« Dear wife, we coders, like wizards, build wonderful constructions out of logic that like oracles can predict the future in a nice pure way...
We give to our creature a long list of random events of the past, and such as a wonderful new born child without no prior knowledge our creature learns by itself what is a cause and what might be consequence in the future, guessing correctly the web of signal of causes and consequences by logic. Our creation are better than humankind which judgement is often clouded by ridiculous affections at predicting outcomes!
Husband, can the oracle fails?
Well it can, but this is so seldom you can discard it as something never happening, and anyway we use our creations on harmless jobs such as choosing the best ad for you. For now, it works very well. So well, it is creepy. Why?
Would you bet your life, my dearling, that most of the power of your algorithm is not from its accuracy but like for a religion in its power of self prophecy? Is it you trusting so much your automata you weight heavily for choosing its early conclusions as valid, and that maybe he has learned through the cloud of your excessive confidence that it should trust itself? Have you correctly taught your creation to doubt itself my dear?

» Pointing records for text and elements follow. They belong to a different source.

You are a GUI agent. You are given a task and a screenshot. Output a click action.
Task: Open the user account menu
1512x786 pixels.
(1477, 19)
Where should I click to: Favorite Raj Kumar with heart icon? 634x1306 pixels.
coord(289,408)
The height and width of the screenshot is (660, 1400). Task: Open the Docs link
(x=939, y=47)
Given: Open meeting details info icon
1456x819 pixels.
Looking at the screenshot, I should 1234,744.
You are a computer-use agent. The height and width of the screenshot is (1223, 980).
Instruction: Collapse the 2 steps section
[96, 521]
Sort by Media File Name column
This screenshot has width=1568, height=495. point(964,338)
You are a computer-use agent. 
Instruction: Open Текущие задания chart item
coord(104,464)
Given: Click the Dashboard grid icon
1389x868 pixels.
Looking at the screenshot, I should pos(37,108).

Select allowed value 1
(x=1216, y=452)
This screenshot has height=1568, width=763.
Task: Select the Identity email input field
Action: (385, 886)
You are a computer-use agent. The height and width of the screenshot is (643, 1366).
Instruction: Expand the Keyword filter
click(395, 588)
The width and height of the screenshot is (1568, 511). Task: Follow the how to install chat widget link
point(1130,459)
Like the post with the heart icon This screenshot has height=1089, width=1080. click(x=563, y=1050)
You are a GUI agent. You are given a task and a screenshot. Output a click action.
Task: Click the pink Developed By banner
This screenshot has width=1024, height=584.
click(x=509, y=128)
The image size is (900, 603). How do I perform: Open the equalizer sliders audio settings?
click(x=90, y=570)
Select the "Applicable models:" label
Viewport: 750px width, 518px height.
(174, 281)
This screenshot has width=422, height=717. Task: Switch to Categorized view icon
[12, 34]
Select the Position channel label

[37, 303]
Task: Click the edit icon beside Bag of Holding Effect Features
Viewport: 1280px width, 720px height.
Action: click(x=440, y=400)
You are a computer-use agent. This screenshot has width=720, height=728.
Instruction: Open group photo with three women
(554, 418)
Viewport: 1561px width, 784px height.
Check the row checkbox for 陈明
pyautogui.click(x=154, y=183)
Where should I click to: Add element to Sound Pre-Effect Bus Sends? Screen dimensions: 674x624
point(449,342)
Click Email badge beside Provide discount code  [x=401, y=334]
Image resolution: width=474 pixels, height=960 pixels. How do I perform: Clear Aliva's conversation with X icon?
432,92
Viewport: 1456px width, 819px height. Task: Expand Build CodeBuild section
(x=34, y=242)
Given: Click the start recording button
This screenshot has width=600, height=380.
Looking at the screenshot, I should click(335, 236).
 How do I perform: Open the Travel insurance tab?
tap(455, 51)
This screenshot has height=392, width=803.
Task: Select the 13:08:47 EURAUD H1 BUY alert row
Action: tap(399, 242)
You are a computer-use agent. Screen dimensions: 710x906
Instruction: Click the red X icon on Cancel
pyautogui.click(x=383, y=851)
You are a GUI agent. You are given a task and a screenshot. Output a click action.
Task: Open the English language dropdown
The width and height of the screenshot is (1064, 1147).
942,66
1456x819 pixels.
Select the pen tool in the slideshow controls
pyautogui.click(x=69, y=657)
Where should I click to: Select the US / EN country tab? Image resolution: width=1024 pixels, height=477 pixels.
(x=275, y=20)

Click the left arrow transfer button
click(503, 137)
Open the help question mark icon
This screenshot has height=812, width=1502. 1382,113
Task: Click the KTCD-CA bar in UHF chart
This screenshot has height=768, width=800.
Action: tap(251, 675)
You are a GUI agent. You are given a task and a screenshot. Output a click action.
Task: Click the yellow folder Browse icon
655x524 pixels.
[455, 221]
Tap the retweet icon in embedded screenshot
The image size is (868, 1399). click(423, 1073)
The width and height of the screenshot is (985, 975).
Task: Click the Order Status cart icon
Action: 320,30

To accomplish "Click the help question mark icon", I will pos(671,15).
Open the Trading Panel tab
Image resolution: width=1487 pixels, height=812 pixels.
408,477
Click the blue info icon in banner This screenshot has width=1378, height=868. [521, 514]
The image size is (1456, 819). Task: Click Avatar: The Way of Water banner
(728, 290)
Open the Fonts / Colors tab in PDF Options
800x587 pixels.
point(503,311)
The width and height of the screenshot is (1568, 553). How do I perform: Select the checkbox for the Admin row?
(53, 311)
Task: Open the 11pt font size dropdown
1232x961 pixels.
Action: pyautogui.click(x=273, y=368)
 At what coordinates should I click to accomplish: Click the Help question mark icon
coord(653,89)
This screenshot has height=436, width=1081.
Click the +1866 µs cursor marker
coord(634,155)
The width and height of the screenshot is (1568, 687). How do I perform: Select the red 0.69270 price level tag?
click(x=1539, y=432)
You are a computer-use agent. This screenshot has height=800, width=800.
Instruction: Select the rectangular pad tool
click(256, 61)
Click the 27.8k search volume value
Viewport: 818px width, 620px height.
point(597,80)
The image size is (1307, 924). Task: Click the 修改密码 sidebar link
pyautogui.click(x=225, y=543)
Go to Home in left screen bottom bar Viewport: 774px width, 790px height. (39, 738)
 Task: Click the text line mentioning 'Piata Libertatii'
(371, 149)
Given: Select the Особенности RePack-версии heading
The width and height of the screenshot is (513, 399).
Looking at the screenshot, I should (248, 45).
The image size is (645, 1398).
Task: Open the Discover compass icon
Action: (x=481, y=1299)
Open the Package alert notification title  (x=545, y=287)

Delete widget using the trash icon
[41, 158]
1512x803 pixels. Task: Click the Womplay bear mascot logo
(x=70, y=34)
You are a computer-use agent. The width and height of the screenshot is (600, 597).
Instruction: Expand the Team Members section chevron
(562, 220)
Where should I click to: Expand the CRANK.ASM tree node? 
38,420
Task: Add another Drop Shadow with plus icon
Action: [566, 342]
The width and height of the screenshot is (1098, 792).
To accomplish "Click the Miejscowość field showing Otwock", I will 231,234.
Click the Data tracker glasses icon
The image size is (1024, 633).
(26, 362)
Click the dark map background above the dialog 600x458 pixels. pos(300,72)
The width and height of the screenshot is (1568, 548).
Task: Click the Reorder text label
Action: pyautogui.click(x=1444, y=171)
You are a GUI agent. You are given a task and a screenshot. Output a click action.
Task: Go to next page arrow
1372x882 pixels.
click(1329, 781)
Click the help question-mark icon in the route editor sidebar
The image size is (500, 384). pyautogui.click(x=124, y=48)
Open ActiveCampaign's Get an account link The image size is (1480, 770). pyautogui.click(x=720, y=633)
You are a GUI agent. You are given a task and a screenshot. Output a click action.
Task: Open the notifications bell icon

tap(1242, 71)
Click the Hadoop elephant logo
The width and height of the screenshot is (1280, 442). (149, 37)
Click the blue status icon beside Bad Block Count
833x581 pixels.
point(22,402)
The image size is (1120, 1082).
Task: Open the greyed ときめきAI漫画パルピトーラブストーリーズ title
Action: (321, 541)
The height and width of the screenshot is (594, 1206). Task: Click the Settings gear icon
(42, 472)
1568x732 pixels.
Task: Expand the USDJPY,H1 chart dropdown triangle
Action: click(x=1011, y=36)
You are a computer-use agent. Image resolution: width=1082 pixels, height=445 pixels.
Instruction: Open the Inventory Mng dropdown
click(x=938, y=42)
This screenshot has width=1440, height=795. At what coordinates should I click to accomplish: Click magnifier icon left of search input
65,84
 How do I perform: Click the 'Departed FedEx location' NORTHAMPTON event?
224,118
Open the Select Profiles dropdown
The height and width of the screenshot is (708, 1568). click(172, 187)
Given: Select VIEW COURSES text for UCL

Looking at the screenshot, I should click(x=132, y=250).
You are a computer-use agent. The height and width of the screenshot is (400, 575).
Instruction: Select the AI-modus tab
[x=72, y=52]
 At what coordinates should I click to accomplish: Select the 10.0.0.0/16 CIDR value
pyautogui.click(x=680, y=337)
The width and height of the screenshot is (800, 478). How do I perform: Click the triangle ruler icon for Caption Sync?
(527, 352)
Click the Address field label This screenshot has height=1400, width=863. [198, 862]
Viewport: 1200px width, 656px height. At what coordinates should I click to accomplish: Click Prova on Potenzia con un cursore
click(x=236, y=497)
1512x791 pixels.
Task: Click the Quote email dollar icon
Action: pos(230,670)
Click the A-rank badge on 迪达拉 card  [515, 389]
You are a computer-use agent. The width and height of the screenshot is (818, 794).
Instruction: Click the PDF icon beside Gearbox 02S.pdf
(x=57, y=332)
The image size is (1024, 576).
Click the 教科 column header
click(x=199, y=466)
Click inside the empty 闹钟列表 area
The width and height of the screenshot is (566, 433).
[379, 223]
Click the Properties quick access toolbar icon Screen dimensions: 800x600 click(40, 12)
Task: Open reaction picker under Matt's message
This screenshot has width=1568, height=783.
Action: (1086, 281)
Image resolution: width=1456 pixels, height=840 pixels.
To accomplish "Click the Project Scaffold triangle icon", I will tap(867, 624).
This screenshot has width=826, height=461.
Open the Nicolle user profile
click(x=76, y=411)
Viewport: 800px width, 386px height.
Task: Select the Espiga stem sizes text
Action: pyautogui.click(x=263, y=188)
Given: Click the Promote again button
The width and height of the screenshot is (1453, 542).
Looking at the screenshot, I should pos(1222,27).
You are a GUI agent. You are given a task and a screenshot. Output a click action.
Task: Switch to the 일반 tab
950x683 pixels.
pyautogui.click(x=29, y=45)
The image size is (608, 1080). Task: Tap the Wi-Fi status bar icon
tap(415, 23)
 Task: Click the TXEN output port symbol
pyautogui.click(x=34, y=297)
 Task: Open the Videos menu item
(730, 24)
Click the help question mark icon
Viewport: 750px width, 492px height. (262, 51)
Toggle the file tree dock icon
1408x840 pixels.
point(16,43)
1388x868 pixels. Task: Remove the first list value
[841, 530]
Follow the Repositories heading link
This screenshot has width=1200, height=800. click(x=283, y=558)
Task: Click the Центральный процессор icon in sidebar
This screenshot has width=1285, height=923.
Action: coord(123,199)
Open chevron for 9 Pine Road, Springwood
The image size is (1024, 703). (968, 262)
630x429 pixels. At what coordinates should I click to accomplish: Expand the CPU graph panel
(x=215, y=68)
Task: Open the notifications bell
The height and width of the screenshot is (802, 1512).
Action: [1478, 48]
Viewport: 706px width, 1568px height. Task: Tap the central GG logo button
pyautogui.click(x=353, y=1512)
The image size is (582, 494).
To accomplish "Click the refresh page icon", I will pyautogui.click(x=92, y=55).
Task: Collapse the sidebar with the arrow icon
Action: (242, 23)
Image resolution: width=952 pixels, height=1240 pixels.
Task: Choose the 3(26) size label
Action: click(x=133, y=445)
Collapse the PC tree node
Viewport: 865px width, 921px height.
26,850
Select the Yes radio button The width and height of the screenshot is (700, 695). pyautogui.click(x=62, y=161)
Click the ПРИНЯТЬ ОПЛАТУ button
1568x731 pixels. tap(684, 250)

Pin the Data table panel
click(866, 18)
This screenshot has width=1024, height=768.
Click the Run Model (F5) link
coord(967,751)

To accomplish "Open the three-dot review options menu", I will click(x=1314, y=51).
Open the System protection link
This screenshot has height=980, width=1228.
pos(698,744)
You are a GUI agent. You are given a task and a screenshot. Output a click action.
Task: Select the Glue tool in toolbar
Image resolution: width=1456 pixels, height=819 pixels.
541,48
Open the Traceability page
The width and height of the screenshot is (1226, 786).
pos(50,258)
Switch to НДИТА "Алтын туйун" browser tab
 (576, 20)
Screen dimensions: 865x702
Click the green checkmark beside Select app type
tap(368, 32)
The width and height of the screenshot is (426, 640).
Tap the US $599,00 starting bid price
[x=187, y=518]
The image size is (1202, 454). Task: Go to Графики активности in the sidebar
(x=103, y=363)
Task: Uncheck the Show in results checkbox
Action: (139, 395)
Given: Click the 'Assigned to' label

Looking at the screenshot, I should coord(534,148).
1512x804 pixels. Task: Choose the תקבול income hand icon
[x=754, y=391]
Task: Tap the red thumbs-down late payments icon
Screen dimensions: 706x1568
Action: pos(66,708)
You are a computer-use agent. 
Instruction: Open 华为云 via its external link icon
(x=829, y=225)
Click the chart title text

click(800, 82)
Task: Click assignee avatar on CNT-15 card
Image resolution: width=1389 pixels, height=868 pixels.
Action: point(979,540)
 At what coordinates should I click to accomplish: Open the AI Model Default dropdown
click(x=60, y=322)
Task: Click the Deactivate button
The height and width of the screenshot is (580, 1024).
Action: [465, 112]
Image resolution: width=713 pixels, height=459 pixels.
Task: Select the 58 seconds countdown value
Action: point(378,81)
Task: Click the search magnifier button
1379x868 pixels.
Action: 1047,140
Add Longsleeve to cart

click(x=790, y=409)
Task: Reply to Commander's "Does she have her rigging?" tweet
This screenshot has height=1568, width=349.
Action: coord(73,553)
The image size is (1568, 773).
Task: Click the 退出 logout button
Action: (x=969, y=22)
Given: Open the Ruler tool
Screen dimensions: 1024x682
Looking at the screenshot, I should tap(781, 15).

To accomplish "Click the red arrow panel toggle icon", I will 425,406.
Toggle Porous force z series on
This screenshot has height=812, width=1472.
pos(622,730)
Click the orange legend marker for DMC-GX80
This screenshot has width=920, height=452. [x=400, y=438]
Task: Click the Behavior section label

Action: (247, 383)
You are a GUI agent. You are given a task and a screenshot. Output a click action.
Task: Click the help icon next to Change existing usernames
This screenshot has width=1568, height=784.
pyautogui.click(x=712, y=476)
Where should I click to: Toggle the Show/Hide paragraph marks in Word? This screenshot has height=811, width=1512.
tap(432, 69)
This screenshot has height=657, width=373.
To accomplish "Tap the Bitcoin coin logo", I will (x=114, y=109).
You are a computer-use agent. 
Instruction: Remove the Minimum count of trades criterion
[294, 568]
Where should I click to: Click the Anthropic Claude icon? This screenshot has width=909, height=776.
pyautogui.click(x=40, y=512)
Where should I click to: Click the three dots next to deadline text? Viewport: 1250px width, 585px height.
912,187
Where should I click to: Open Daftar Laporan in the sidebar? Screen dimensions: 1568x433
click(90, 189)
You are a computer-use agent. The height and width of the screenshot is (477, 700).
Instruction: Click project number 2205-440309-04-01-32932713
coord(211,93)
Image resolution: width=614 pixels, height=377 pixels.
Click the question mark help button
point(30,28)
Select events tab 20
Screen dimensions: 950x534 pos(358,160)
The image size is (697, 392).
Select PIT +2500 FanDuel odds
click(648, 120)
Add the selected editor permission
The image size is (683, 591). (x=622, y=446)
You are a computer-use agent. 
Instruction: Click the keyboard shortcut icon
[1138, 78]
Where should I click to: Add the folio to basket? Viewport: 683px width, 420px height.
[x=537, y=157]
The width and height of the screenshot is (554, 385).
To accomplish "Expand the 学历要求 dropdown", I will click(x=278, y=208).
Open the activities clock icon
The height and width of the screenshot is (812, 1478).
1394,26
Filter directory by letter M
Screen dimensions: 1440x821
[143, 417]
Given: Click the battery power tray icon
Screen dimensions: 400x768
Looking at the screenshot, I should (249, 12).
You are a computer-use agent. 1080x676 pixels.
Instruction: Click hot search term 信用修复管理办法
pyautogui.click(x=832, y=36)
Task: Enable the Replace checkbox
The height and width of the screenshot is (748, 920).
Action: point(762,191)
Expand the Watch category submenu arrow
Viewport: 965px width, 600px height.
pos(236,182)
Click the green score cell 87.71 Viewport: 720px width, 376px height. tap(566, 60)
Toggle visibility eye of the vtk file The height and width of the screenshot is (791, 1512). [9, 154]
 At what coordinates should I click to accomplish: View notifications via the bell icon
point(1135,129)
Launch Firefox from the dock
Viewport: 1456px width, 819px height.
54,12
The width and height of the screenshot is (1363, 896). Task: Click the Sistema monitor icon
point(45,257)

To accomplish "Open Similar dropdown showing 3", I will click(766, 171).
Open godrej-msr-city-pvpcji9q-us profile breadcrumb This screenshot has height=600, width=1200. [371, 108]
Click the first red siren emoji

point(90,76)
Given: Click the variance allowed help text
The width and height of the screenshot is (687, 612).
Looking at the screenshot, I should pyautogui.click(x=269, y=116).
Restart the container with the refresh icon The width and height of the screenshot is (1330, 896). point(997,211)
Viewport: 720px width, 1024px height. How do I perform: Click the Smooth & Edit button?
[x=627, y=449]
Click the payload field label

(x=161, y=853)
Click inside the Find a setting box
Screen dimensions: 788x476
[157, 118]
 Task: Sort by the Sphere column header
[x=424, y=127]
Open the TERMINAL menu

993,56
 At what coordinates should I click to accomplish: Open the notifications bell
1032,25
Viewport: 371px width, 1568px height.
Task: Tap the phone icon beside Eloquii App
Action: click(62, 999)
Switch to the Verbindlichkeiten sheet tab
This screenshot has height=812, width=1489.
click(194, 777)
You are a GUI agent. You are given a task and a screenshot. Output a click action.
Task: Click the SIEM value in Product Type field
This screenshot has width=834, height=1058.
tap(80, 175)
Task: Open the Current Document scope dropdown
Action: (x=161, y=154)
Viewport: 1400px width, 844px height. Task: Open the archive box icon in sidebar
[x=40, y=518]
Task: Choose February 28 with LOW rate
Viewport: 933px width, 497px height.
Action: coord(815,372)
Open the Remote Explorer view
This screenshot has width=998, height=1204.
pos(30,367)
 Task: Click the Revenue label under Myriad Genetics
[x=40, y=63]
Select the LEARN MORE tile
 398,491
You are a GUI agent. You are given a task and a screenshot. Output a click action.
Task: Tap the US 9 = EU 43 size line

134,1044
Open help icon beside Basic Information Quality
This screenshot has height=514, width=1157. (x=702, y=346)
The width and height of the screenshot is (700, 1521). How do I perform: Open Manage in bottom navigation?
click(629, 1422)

You seem very meta-physical my dear today .... You may be blond and young, but my tingling senses tells me this question could have serious implications.
Dear husband, cannot you notice that your bright creation is proposing on your screen a targeted advertisement for a dating site for young ladies. Are you finding your 20 years old wife too old? »
The story tells that a reasonable amount of doubt in your infallibility can save an happy marriage, and that coders thinks better of what false positive means when confronted in their life with a worst case failure that is supposed to not happen that often.
The story also tells that we should not believe in our creations, but carefully measure they achieve their goals.